Explain why the Quotient Rule is used to determine the derivative of \(\tan x\) and \(\cot x\)

Short Answer

Expert verified
Answer: The Quotient Rule is used because both \(\tan x\) and \(\cot x\) are expressed as ratios of two functions (\(\sin x\) and \(\cos x\)). The Quotient Rule helps find their derivatives by differentiating the numerator and denominator and combining them in a specific manner, resulting in the derivatives \(\sec^2 x\) for \(\tan x\) and \(-\csc^2 x\) for \(\cot x\).

Step by step solution

01

Derivative of \(\tan x\)

Recall that \(\tan x = \frac{\sin x}{\cos x}\).

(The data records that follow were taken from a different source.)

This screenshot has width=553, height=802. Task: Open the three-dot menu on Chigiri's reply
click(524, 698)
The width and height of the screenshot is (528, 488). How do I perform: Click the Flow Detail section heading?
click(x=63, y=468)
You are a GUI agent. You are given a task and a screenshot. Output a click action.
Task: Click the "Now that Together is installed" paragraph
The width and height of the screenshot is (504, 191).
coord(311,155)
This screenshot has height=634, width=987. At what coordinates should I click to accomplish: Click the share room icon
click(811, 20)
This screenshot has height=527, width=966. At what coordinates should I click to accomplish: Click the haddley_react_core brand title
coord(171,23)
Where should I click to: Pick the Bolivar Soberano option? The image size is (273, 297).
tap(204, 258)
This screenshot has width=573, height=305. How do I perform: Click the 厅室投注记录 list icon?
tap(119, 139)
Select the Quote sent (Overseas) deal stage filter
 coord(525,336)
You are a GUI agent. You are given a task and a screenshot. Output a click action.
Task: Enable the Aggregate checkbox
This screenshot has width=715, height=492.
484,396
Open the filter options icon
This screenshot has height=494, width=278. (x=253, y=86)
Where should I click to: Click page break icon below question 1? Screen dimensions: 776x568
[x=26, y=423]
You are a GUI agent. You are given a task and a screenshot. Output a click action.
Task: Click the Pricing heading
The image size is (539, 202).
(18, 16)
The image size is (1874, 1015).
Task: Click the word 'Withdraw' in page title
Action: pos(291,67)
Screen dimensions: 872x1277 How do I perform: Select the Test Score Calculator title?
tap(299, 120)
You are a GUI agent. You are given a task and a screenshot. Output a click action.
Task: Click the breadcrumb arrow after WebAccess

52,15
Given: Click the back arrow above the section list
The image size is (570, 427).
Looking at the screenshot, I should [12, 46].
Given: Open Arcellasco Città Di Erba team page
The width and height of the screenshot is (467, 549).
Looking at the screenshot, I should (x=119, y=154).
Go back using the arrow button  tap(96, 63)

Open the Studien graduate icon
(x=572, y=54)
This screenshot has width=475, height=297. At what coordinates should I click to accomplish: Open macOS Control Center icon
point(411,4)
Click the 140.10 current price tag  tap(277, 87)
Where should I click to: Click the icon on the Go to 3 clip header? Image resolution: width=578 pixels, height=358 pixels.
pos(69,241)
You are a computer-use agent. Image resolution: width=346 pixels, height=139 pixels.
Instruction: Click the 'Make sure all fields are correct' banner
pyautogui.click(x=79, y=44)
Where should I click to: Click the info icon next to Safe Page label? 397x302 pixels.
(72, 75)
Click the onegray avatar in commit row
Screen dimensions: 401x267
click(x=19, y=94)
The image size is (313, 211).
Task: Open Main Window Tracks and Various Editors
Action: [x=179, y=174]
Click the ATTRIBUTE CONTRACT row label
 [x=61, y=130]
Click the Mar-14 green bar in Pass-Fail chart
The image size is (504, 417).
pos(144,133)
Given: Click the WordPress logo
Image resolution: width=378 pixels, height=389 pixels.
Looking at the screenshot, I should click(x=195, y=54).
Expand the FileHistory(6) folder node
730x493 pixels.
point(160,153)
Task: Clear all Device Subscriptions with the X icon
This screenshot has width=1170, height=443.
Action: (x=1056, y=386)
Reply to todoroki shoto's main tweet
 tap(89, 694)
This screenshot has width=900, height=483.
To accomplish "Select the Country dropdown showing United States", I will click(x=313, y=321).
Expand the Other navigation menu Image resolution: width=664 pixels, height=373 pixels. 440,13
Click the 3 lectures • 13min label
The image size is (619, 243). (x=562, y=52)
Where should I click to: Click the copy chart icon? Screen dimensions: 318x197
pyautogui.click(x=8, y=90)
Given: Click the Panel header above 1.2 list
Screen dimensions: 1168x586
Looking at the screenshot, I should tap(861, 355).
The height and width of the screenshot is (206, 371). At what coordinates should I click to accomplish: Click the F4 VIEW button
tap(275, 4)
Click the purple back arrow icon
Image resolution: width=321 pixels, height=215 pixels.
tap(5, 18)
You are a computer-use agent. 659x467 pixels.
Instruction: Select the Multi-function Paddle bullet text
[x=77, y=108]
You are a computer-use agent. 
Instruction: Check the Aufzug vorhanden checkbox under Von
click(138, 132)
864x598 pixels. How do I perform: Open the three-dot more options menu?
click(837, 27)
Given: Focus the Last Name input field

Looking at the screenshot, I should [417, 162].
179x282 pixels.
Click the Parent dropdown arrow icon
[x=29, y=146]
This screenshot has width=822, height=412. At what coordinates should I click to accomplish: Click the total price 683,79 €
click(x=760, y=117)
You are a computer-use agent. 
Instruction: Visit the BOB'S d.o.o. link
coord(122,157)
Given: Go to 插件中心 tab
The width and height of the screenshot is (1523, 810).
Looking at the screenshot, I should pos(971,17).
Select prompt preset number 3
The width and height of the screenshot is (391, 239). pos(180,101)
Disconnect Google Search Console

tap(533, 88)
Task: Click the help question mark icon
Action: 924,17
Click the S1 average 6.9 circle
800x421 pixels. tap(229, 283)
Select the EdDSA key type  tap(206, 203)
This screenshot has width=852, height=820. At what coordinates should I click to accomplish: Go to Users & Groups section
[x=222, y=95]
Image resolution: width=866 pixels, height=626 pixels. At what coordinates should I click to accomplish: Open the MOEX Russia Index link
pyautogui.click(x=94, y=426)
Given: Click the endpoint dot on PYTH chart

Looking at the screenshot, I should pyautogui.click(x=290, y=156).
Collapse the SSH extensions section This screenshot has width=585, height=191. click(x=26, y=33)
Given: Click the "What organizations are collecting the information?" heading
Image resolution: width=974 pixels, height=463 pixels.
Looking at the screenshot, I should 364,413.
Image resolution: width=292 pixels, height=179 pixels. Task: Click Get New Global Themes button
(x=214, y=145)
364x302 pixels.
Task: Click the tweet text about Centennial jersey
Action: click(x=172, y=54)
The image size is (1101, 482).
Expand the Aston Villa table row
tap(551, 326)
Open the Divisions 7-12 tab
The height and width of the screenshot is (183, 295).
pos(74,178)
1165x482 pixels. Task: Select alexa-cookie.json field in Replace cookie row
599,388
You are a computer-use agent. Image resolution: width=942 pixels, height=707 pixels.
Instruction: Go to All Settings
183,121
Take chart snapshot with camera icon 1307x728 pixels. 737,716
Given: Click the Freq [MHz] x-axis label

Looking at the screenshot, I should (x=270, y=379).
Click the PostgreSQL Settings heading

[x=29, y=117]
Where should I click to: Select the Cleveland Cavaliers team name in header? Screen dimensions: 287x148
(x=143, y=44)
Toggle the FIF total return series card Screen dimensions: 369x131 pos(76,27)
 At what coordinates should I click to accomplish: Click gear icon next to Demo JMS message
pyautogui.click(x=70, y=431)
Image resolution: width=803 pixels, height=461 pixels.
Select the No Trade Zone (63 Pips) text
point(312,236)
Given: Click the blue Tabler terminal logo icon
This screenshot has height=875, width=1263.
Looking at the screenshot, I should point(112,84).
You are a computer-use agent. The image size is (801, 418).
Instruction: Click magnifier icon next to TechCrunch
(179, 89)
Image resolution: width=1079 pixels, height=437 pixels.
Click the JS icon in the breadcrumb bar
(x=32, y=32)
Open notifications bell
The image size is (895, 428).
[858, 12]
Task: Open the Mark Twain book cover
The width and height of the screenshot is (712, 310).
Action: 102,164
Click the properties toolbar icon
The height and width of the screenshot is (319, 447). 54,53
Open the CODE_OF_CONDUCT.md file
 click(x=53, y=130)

First, find the derivatives of the numerator and denominator: \((\sin x)' = \cos x\) and \((\cos x)' = -\sin x\). Then, apply the Quotient Rule to find the derivative of \(\tan x = \frac{\sin x}{\cos x}\): $$ (\tan x)' = \frac{(\sin x)'\cos x - \sin x(\cos x)'}{\cos^2 x} = \frac{\cos x\cos x - \sin x(-\sin x)}{\cos^2 x} = \frac{\cos^2 x + \sin^2 x}{\cos^2 x} = \frac{1}{\cos^2 x} = \sec^2 x $$
02

Derivative of \(\cot x\)

Recall that \(\cot x = \frac{\cos x}{\sin x}\). First, find the derivatives of the numerator and denominator: \((\cos x)' = -\sin x\) and \((\sin x)' = \cos x\). Then, apply the Quotient Rule to find the derivative of \(\cot x = \frac{\cos x}{\sin x}\): $$ (\cot x)' = \frac{(\cos x)'\sin x - \cos x(\sin x)'}{\sin^2 x} = \frac{-\sin x\sin x - \cos x\cos x}{\sin^2 x} = \frac{-\sin^2 x - \cos^2 x}{\sin^2 x} = \frac{-1}{\sin^2 x} = -\csc^2 x $$ In conclusion, the Quotient Rule is used to determine the derivatives of \(\tan x\) and \(\cot x\) because both of these functions are expressed as ratios of two other functions (\(\sin x\) and \(\cos x\)).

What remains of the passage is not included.